In my view, the cooperation deal would also improve the financial viability of the two national airlines. They could pool maintenance services and reduce costs by pooling purchases, sales, and financial transactions. It would boost customer volumes if cost savings were passed on to customers by means of lower fares.
Introducing services in the South African market would be a great addition for Kenya Airways and vice versa. With their hub-based model, (a hub is a central airport that flights are routed through), cooperation will help to boost the route networks of both airlines across Africa.
Why alliances fail
Many alliances don’t achieve the desired outcome. Examples include KLM – Alitalia, and the European Quality Alliance which brought together Air France, SAS, and Swissair. Studies show that ineffective governance, insufficient quality of alliance members, and internal competition in the alliances are the most common reasons.
Other studies show that more than 50% of strategic alliances fail due to cultural differences, mistrust, or poor operational integration.
In the case of Africa, the two airlines have to contend with the fact that there isn’t a single African air transport market. Most of the continent’s 54 countries have their own national arrangements or have under-performing state-owned airlines, resulting in protectionist policies.
There is hope that this will change. The Single African Air Transport Market, which by November last year had been signed by 35 countries, envisages a share aviation space. This would enable eligible airlines from one African state to fly into another using only a prior notification procedure.
But there’s a great deal of work that still needs to be done for this to become a reality. A number of other factors could stymie the proposed alliance.
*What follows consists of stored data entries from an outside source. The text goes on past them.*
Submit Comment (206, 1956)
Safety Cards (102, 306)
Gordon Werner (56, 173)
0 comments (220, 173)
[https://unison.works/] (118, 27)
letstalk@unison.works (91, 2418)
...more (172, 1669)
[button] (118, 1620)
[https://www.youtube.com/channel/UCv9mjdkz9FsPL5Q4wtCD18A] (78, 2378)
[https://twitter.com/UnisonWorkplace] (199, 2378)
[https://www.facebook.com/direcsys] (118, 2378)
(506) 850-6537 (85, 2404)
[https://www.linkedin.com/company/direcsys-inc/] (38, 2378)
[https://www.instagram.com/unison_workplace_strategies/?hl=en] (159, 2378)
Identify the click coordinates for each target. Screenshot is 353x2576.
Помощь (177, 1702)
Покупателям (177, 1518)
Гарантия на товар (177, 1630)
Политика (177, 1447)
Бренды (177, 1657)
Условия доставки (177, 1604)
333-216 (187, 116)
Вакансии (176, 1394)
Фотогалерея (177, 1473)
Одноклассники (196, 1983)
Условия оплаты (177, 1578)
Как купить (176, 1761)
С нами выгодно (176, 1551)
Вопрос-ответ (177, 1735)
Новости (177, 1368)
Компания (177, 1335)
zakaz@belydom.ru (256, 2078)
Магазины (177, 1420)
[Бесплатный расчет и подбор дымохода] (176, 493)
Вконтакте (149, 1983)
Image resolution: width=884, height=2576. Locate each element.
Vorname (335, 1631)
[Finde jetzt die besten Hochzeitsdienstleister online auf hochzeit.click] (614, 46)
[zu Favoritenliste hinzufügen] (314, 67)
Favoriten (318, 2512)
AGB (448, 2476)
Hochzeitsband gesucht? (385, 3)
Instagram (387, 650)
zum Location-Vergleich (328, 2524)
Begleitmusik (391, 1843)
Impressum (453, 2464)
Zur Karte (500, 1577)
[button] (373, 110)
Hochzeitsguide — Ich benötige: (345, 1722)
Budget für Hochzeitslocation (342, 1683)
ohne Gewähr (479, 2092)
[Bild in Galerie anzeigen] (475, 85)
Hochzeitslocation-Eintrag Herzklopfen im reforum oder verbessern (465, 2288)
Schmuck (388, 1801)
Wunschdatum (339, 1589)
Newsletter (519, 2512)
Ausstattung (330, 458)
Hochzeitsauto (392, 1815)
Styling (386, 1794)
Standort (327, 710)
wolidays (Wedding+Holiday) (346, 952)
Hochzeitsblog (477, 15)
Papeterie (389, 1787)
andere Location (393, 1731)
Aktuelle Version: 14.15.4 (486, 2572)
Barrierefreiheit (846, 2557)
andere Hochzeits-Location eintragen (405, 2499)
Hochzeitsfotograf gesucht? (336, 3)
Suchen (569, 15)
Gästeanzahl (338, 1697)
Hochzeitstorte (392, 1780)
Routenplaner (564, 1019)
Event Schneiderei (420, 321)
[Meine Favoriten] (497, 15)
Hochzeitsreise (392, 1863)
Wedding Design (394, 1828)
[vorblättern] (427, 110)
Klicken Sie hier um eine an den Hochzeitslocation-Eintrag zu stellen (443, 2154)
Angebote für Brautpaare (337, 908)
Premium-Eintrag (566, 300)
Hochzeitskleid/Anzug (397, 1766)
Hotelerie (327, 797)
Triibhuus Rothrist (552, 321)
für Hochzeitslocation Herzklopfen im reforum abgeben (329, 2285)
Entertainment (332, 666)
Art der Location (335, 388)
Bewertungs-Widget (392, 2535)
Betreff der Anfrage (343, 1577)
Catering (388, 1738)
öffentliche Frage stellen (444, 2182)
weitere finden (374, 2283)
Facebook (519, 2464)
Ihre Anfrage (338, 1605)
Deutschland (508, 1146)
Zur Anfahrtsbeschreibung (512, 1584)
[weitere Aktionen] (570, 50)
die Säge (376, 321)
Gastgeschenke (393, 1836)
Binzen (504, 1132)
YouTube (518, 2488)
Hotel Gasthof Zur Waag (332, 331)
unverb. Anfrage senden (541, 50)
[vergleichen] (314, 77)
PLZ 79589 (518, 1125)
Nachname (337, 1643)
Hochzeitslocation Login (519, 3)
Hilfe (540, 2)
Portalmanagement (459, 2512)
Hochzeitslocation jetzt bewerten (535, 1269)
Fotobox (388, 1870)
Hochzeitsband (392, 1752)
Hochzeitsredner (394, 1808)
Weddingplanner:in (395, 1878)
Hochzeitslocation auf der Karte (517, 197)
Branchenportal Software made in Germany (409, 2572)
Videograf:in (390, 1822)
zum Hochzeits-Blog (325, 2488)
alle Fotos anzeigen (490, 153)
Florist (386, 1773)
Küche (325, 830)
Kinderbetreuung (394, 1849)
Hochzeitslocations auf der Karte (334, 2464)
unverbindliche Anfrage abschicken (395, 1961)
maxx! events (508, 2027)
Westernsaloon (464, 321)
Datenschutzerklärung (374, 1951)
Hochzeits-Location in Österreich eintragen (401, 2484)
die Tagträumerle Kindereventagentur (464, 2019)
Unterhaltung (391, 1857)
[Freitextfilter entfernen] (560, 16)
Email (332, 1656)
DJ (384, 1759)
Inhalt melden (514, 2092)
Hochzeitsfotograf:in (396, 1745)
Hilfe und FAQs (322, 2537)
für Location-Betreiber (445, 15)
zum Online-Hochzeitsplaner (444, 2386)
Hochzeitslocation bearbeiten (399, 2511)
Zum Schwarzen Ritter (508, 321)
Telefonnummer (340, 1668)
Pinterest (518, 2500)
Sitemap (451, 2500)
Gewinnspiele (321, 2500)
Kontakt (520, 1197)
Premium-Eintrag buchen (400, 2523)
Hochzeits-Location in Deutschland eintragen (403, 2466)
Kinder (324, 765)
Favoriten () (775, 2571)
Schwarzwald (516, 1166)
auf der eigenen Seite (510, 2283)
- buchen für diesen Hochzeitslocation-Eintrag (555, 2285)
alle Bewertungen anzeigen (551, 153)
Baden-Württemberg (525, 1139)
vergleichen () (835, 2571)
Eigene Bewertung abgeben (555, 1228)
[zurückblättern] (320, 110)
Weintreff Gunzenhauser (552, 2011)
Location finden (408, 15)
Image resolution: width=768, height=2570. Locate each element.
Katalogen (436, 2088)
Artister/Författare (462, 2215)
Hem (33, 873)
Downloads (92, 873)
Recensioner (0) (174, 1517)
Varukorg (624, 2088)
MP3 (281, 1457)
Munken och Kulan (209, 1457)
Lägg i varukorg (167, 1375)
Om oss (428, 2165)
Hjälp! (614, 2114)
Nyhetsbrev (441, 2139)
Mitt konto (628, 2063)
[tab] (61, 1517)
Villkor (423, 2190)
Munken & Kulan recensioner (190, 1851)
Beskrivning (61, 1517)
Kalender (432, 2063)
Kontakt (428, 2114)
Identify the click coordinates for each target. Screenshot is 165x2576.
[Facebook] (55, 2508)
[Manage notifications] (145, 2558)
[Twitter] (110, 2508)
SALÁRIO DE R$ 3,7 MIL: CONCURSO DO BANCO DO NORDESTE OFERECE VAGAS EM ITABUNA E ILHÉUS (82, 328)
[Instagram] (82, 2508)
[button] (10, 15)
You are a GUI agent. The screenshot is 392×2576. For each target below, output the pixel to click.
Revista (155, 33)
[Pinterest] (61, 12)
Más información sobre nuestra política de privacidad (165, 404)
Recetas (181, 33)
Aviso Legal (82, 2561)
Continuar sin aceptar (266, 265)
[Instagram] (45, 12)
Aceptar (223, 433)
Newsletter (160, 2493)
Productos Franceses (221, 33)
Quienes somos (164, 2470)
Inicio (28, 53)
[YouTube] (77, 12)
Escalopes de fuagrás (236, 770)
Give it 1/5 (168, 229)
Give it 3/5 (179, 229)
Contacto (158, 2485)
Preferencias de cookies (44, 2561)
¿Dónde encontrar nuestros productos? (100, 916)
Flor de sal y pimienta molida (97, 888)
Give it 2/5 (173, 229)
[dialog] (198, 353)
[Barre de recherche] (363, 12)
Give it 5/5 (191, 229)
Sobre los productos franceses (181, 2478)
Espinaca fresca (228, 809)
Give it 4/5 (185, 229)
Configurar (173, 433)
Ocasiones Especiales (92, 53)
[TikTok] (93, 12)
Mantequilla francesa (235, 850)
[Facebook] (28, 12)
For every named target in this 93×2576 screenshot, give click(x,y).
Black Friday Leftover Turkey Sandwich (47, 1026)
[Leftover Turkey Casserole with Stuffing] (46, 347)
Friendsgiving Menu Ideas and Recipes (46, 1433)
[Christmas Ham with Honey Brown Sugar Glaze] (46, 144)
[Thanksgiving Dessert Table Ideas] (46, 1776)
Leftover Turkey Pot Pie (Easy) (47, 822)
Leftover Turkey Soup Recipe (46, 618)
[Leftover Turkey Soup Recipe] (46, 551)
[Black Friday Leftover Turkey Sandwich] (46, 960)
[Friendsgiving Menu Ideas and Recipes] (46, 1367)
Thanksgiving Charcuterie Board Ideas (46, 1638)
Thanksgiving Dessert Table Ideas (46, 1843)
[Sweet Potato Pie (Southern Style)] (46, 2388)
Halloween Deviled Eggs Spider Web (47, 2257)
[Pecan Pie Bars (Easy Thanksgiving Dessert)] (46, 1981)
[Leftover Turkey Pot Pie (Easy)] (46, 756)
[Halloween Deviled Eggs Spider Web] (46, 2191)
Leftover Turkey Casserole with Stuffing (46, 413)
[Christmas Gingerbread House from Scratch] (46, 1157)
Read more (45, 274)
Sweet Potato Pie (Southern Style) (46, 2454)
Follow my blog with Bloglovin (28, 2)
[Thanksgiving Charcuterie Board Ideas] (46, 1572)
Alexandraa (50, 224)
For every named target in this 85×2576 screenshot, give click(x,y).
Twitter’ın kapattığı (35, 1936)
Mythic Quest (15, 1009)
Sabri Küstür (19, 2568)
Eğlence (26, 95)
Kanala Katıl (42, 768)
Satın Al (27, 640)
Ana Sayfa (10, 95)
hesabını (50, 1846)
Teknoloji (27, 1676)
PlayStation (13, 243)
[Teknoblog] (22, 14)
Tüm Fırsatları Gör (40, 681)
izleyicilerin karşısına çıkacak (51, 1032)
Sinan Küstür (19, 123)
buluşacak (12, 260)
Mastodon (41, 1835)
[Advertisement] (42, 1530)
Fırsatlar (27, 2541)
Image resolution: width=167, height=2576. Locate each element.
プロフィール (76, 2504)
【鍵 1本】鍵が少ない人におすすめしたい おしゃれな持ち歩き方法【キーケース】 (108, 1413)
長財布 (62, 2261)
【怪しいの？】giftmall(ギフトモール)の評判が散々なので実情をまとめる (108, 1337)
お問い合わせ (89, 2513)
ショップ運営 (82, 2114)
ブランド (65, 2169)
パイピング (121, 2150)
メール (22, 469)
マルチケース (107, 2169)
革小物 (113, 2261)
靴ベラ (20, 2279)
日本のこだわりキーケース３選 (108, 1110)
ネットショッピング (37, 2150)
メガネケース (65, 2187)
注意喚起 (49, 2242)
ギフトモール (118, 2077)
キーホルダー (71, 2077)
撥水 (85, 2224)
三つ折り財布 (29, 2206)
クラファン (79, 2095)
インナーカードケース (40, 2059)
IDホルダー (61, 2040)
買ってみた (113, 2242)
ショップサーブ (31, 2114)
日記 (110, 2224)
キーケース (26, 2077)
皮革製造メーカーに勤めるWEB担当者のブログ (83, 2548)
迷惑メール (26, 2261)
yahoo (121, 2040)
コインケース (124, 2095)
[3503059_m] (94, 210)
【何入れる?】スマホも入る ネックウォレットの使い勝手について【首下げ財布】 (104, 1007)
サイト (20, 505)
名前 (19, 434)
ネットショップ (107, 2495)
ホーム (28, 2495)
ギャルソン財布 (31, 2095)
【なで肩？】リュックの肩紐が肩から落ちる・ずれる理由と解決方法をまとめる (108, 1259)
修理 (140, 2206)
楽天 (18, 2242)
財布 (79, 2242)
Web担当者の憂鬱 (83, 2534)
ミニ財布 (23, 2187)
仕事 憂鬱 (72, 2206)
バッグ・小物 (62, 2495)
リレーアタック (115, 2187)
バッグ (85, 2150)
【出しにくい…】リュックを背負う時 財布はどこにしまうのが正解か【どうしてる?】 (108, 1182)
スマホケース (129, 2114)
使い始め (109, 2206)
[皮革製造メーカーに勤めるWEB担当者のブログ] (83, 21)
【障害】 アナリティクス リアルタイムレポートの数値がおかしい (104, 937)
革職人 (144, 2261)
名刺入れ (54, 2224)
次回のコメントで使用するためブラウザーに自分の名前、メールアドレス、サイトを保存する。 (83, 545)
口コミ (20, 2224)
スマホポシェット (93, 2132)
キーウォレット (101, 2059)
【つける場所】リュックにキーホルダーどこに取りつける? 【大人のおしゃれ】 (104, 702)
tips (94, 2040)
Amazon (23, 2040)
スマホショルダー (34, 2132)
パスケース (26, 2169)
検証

A big one is the governance structure, which is the oversight required to make and implement decisions essential to the success of an alliance. Elements of governance include legal form, communication structures, cultural differences, trust, and commitment. Yet another factor will be the extent to which the two governments allow efficient decision-making to happen. Airline managers should be left to select a course of action – and then to get on with it. This could be difficult given that the state owns substantial stakes in South African Airways; the same case with Kenya Airways where the Kenyan government’s shareholding is 48.9%.
Other factors include trust, transparency, and communication about what both airlines do together and what they don’t do together. Establishing trust and ensuring that both airlines understand each other’s goals and objectives and that they are the same is key.
Recipe for success
A strategic alliance is similar to a marriage. In most cases, there is no perfect match. To be successful partnerships must be nurtured and well managed. Mapping out all the stakeholders that are relevant to the story and are going to help the partners achieve the key performance indicators set out in the alliance is paramount.
In my opinion, setting clear performance measures is important, as they will set the partners on a path that is measurable.